I reported this over in Horn Matters as well (here), but, in short, my original Horn Articles Online website is now dead. Well, not completely dead, as it can be accessed if you are logged into “myASU.” But if you are not a current student or faculty member you can’t go to it any more.

Horn Articles Online was live from the fall of 1998 until the spring of 2025, which is quite a run when you get down to it. The image above is from the Pree method book and was used as the logo for the site.
The site was still stable and complete, but it was also OLD and ASU closed down so far as I know every old faculty site from that era. Exactly why is still not clear to me, but I’m sure there were many accessibility issues among all the various old websites pulled down at the same time.
Back in 2008, when the site was 10 years old, I posted an article looking back, set up similarly to an article I saw in the Douglas Yeo website. His was in a question and answer format, and I think readers now might still find the first two of my questions/answers to be of interest.
1. Whose idea was it for you to have a website?
In early 1998 I first acquired a PC powerful enough to run a browser on it. Prior to that I had only had E-mail access (and that only for a bit more than two years). At the time I was Third Horn in the Nashville Symphony and was enthusiastic about horn history, having recently completed a very substantial dissertation about the valved horn in early 19th century Germany and also several related articles for The Horn Call. The idea came to me that these materials could be worked into a website.
So while in part I made the site because I had an idea and materials to post, that still really does not say why I first built the site. The answer to that question gets into my motivations for doing things. It was a topic which I had thought over a lot the previous few years, after the birth of my son who has Down Syndrome. I could have reacted to that major life event several ways, but for me it reinforced a belief that God puts all of us in unique places and gives us unique opportunities. I knew that I had distinctive materials and experiences and was in a position to create a web site of this type, one that could make a positive impact. Exactly how distinctive has become clear over the years, as I know of no other site like Horn Articles Online.
Initially I was thinking about a website before I was hired at SUNY Potsdam, and after I was hired I decided to set it up as a studio website.

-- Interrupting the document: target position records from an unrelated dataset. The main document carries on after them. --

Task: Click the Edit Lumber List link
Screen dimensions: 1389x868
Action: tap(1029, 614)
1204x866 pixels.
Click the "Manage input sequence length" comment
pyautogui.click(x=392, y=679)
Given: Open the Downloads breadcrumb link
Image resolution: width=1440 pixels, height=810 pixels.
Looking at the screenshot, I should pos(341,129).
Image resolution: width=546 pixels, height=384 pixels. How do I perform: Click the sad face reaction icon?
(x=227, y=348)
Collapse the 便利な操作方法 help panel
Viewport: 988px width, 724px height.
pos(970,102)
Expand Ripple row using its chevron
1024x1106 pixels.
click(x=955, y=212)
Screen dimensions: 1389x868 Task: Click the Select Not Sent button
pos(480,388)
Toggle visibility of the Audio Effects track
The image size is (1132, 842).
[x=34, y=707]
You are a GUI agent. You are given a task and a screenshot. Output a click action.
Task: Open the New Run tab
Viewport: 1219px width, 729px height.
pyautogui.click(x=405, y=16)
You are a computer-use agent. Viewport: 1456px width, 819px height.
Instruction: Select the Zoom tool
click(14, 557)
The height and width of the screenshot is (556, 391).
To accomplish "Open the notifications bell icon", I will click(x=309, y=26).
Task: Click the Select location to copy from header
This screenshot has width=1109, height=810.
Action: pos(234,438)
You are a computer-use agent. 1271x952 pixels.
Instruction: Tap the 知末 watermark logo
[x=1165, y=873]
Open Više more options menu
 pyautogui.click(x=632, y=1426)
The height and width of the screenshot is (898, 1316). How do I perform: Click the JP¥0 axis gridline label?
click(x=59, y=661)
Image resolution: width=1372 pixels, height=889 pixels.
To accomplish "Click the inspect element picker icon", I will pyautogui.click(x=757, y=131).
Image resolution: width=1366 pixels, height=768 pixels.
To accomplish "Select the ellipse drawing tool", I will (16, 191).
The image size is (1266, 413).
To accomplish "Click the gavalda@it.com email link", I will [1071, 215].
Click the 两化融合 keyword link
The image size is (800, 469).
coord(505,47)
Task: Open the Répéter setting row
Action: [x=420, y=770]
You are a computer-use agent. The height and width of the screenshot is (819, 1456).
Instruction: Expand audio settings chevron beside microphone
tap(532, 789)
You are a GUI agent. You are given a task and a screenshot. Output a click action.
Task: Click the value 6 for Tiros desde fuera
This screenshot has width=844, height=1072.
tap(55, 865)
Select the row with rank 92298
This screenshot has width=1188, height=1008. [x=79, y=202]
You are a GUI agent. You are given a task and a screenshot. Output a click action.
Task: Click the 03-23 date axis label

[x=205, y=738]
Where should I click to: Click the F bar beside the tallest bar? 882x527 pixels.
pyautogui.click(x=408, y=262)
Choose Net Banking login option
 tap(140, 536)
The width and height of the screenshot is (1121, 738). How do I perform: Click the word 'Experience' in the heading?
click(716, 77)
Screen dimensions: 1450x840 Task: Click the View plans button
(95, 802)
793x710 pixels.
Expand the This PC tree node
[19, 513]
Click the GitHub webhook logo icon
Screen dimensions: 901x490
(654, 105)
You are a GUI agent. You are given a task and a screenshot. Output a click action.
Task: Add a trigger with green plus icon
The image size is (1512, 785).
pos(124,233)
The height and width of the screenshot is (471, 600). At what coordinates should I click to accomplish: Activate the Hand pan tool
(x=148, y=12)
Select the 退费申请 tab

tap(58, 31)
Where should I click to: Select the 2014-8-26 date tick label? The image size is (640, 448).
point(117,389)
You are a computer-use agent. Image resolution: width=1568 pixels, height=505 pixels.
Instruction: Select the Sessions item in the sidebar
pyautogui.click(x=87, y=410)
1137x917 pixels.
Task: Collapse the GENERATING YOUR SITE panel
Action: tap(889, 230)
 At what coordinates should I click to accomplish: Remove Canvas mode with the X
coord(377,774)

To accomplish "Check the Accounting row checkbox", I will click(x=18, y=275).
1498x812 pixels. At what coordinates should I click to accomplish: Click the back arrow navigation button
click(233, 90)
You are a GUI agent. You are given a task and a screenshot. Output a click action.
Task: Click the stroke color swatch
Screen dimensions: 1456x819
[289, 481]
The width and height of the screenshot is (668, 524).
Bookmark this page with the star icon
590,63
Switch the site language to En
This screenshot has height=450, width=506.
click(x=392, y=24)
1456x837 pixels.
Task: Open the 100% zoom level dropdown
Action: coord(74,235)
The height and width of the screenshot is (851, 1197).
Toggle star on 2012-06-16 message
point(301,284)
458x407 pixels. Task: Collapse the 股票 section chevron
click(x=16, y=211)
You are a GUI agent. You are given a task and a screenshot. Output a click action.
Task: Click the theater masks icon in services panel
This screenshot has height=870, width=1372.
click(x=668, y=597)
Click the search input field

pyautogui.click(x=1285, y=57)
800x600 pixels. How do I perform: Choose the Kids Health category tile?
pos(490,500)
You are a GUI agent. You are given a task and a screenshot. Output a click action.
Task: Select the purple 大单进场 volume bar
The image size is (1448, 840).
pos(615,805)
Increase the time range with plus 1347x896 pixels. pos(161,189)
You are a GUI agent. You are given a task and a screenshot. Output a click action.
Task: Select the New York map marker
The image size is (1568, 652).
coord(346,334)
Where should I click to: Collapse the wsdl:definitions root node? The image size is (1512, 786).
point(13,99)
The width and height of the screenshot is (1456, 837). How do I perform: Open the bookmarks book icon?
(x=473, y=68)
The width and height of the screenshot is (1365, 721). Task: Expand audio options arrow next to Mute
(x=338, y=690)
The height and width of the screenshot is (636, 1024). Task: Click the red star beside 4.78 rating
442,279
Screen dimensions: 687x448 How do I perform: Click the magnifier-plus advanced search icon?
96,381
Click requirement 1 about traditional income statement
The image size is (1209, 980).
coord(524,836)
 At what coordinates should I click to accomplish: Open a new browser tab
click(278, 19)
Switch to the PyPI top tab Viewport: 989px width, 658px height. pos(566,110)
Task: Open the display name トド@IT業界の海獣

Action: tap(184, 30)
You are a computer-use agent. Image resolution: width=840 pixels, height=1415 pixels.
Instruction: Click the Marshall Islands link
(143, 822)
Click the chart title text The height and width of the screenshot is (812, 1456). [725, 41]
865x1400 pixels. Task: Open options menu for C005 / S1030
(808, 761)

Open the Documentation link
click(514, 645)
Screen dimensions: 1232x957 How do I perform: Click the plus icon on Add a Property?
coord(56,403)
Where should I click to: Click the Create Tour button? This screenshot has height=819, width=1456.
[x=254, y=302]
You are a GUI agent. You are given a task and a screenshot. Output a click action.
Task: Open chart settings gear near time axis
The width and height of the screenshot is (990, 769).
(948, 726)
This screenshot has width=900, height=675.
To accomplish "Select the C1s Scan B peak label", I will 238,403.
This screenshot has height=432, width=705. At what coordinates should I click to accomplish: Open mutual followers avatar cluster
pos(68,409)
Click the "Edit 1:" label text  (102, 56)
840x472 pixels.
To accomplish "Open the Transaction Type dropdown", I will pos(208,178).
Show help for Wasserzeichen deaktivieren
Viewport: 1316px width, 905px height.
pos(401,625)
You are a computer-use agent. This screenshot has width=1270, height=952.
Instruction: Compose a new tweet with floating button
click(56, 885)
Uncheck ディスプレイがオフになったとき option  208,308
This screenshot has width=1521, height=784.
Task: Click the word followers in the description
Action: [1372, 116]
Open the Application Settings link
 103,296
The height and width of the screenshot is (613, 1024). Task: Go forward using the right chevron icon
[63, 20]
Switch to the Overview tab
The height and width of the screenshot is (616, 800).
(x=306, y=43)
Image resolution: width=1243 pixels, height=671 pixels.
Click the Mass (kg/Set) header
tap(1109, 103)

2. How, then, did your site get set up?
I started working out the layout in WordPerfect actually, the same program I had used for my dissertation, making charts and dividing up materials from my published articles and my dissertation to flow better on the Internet as sort of an “online book.” The hardest thing is always organization of content.
That spring I also interviewed and won the position of Assistant Professor of Horn at the Crane School of Music, SUNY Potsdam. I contacted the person who did their website and he told me that SUNY Potsdam was well set up to host a faculty website such as I envisioned and that he used a Claris product to build theirs. So I purchased the same software and figured out how to use it to set up the first version of the site.
And the rest, as they say, is history.
In my answer to the first question I mentioned my son. James is now 31, and one of the things he loves is to come to my office and listen to music while I work on things, especially when few students are on campus (as crowds stress him out). Which is what he is doing right now as I type these words, chilling in the background listening to music.
This summer James will get plenty of these afternoons in the office, as I have a lot of editing to do on Horn Matters. A lot! But I enjoy working over the site like this periodically, I know the site has a lot of impact on our horn world.